Aim: We undertook a clinical audit of patients diagnosed with colorectal cancer (CRC) to examine factors that impact on multi-disciplinary team (MDT) decision-making and CRC management of older patients.
Methods: All patients with a CRC diagnosis (2010-2019) admitted to a single regional public hospital (n=449) were included. De-identified data was extracted from the hospital patient management system and managed using a secure, web-based application (REDCap). Data collected included non-identifying demographics, CRC diagnosis and tumour stage, MDT referral outcomes and other treatment decision-making variables. Key study factors were compared for younger (<75 years) and older (>=75 years) age at diagnosis. SA Department Health and Wellbeing HREC approved the study.
Results: For completed cases to date (N=216), 44% were >=75 years old at diagnosis (median 72, 40-96 years). About 80% of patients were referred to a MDT (N=177), with no difference between younger (84%) and older patients (79%) (X2 (N=212) = 0.822, p = .36). However, for patients with advanced CRC (Stage III-IV), more younger (95%) vs older (82%) patients were referred (X2 (N=103) = 4.532, p = .033). Age-related MDT referral difference was also observed for patients with more complex disease (advanced stage and comorbidities) (97% vs 77%, respectively) (X2 (N=72) = 4.353, p = .037). Although there was a tendency for less MDT adjuvant therapy recommendations for older patients, curative therapy recommendations were similar for younger (52%) and older (48%) patients (X2 (N=90) = 2.4012, p = .121).
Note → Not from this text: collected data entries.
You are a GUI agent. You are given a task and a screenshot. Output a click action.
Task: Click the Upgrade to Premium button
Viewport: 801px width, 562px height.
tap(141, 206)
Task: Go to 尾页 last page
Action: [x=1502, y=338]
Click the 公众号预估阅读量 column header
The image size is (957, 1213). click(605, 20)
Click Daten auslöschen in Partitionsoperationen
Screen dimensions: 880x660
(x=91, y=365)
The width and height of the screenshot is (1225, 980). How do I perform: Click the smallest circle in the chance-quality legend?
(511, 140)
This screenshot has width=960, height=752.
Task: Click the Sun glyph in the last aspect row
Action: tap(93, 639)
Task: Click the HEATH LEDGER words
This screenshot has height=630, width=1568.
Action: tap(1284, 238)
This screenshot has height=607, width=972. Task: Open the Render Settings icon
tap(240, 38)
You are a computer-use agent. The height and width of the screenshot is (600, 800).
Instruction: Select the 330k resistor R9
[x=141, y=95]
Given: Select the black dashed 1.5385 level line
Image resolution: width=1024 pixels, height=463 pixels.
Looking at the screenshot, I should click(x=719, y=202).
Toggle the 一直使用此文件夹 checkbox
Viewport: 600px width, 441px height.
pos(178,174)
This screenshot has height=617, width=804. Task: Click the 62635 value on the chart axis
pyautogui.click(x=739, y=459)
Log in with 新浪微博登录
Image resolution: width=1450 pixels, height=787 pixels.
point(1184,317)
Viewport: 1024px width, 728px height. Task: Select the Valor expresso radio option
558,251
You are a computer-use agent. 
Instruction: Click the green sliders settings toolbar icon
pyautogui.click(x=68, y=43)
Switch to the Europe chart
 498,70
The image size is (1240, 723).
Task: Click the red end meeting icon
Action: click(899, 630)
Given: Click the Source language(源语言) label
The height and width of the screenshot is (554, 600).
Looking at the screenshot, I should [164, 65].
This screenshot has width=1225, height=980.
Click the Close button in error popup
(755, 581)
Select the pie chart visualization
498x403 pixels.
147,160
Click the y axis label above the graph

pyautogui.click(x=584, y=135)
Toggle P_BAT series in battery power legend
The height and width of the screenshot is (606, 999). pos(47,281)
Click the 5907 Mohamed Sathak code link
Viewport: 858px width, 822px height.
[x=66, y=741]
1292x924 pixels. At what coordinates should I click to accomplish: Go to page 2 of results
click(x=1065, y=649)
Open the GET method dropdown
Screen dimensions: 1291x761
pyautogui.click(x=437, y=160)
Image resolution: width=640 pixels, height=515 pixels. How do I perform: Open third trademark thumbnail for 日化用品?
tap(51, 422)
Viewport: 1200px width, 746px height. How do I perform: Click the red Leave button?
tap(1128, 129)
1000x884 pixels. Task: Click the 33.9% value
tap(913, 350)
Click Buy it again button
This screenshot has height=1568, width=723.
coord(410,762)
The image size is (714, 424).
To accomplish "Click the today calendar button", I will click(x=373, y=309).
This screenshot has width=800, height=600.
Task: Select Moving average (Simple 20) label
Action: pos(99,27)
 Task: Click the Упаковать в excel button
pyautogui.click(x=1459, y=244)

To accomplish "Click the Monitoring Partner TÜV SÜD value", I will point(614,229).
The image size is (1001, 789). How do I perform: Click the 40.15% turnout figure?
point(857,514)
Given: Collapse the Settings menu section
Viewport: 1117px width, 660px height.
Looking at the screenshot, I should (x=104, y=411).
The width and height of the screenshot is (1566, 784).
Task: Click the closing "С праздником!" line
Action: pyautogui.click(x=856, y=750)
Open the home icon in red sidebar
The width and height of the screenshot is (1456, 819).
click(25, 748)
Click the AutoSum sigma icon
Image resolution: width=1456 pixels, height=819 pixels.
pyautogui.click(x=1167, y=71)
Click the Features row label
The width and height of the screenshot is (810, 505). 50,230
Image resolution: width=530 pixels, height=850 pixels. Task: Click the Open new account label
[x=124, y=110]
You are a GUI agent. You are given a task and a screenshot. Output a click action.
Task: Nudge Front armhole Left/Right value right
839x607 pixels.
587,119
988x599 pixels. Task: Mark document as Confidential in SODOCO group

Conclusions: Despite limited clinical guidance on the management of older patients (>75 years), age did not appear to predict MDT access or treatment recommendation at this site. However, age-related disparities were evident when patients also presented with more advanced/complex disease, which might partly account for evidence of slower rates of CRC survival improvements for older compared to younger patients.